> Exercise brief:
Rewrite the ballet review from "I think of Ethan" to "mad by her.", renaming "Lola" as "Dolores" throughout.

I think of Ethan Stiefel and Julie Kent in American Ballet Theatre's production of Kenneth MacMillan's "Romeo & Juliet." I left the theater that day disoriented, not knowing where I was. And of Lola Greco's "Medea" with the National Ballet of Spain; I fell in love with Lola's Medea and then, watching her destroy all around her, her family and an entire village, I fell in mortal fear. (For more on Greco's acting and dancing, see Flash Review 1-15, Ballet Noir; and Flash Review 3, 1-22: El Amor Greco.) Lola's Medea haunts me still. Finishing this Flash the morning after, I remember from last night well-played music and perhaps Precht's swaying hips, but I am more annoyed than in love with or scared or driven mad by her.

[Records contained in a dataset]
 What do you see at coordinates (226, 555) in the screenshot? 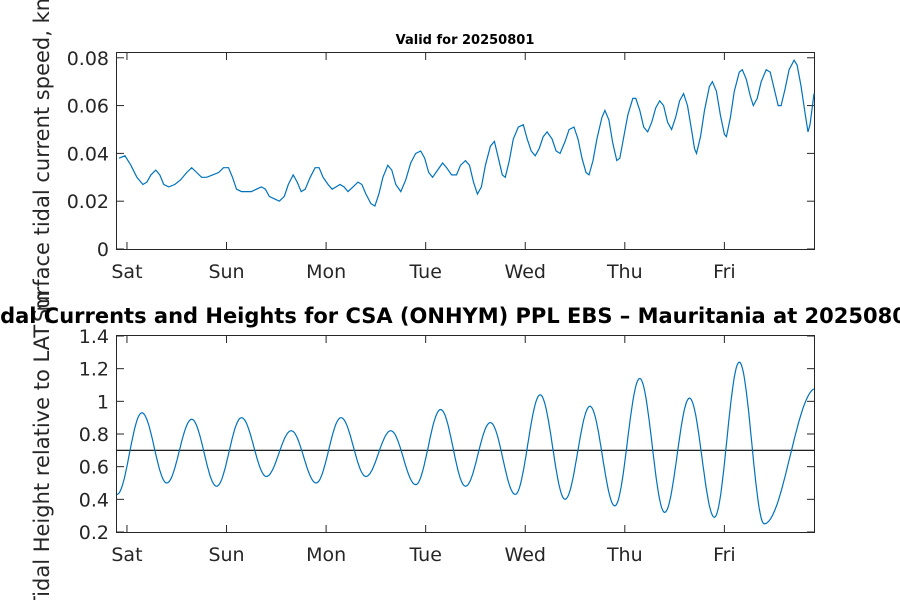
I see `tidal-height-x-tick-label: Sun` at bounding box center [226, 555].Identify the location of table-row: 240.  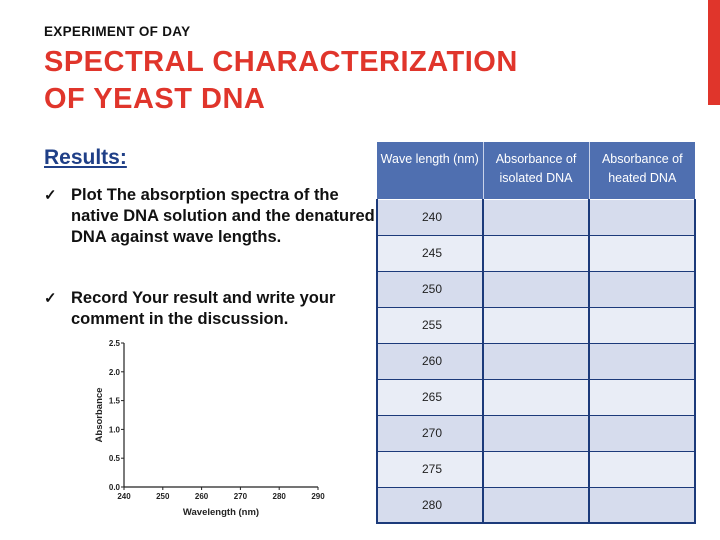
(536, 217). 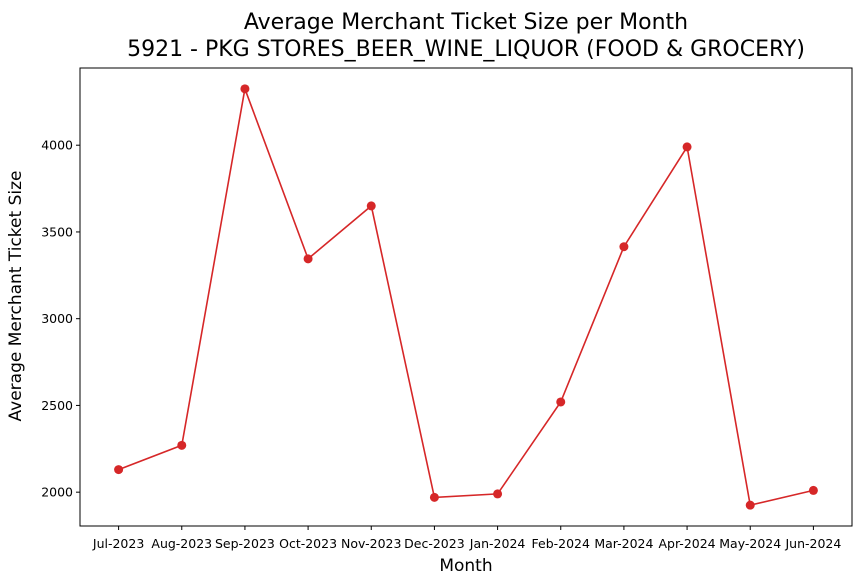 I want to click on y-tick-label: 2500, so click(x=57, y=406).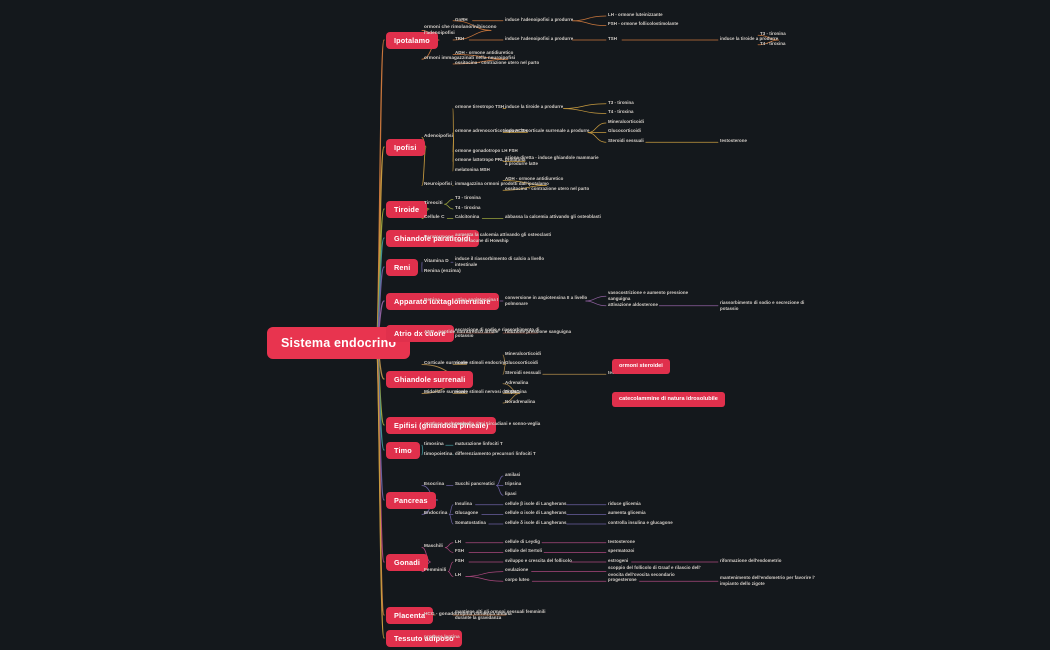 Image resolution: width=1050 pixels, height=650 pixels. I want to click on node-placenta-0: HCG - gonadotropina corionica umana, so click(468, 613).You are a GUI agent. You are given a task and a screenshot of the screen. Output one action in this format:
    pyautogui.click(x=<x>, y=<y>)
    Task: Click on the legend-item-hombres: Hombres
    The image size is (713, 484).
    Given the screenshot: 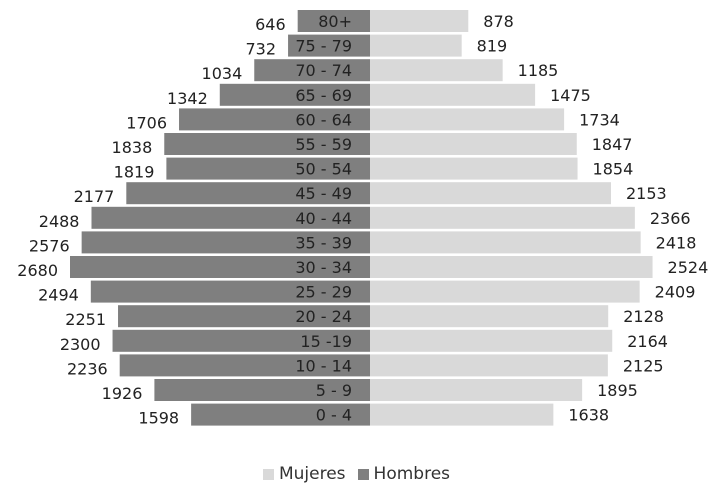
...
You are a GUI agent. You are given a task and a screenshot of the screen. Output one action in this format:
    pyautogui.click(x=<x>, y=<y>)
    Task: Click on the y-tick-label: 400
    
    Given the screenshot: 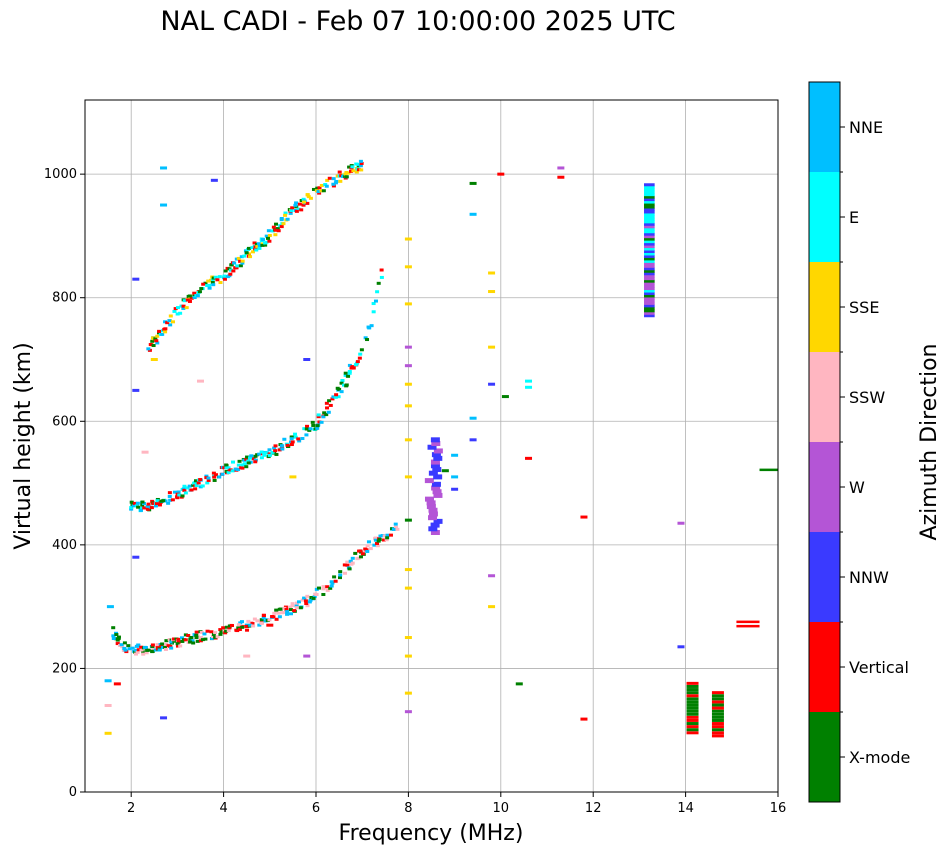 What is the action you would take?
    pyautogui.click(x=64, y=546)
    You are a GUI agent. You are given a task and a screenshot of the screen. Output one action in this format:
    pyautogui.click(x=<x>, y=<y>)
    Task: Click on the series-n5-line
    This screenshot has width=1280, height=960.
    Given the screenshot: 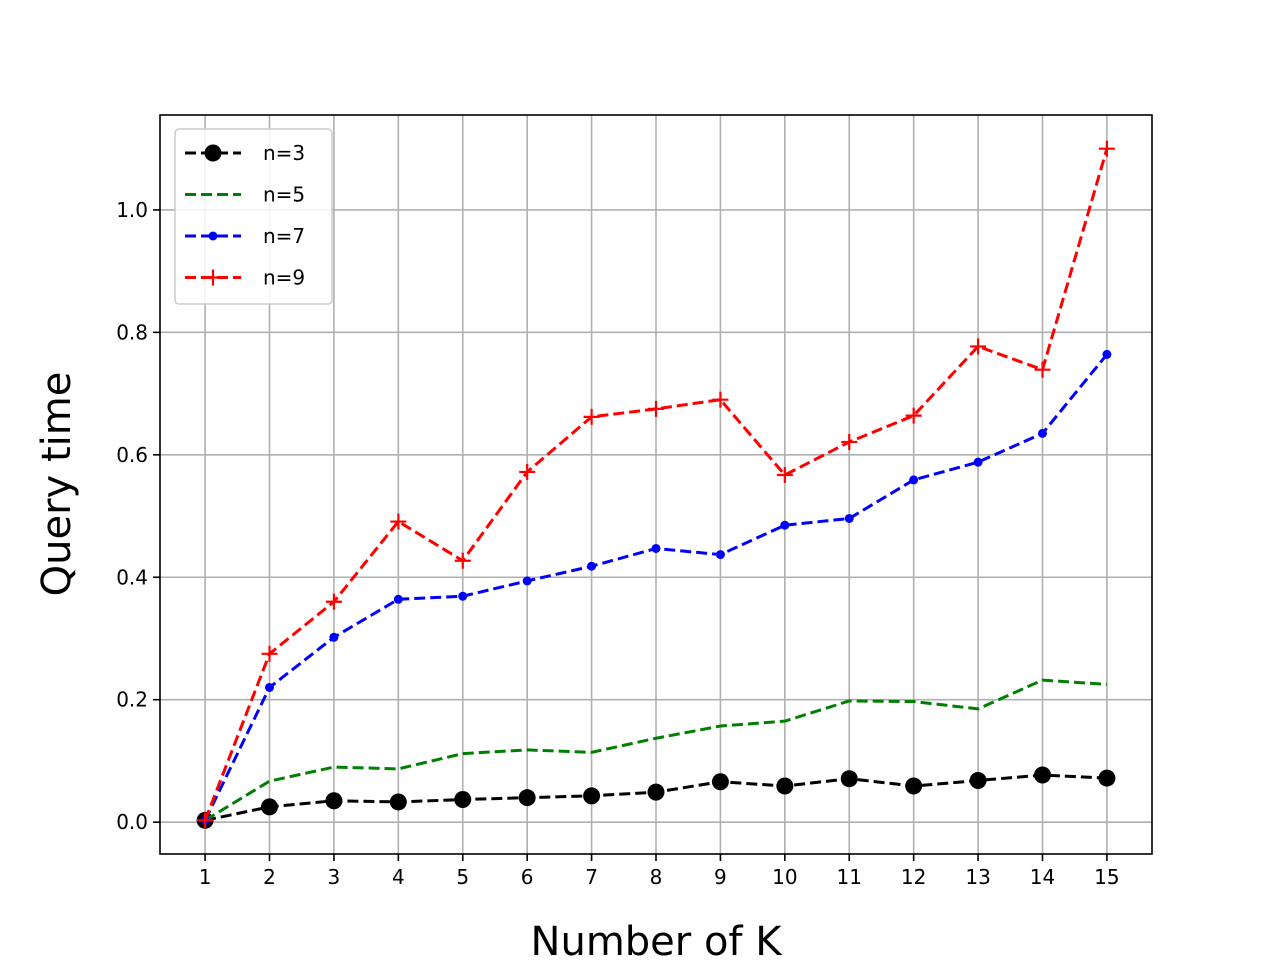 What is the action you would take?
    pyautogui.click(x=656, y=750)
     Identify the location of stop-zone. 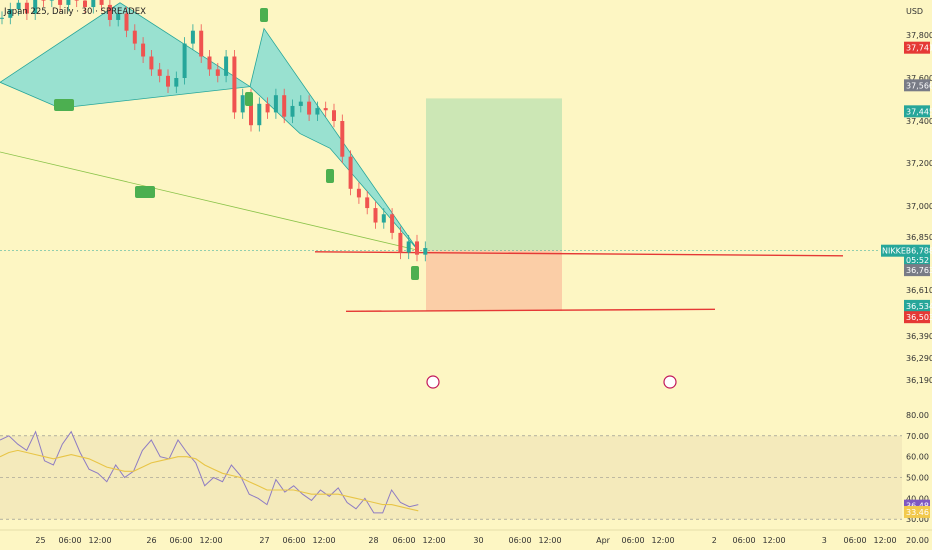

> Written solution:
I think of Ethan Stiefel and Julie Kent in American Ballet Theatre's production of Kenneth MacMillan's "Romeo & Juliet." I left the theater that day disoriented, not knowing where I was. And of Dolores Greco's "Medea" with the National Ballet of Spain; I fell in love with Dolores's Medea and then, watching her destroy all around her, her family and an entire village, I fell in mortal fear. (For more on Greco's acting and dancing, see Flash Review 1-15, Ballet Noir; and Flash Review 3, 1-22: El Amor Greco.) Dolores's Medea haunts me still. Finishing this Flash the morning after, I remember from last night well-played music and perhaps Precht's swaying hips, but I am more annoyed than in love with or scared or driven mad by her.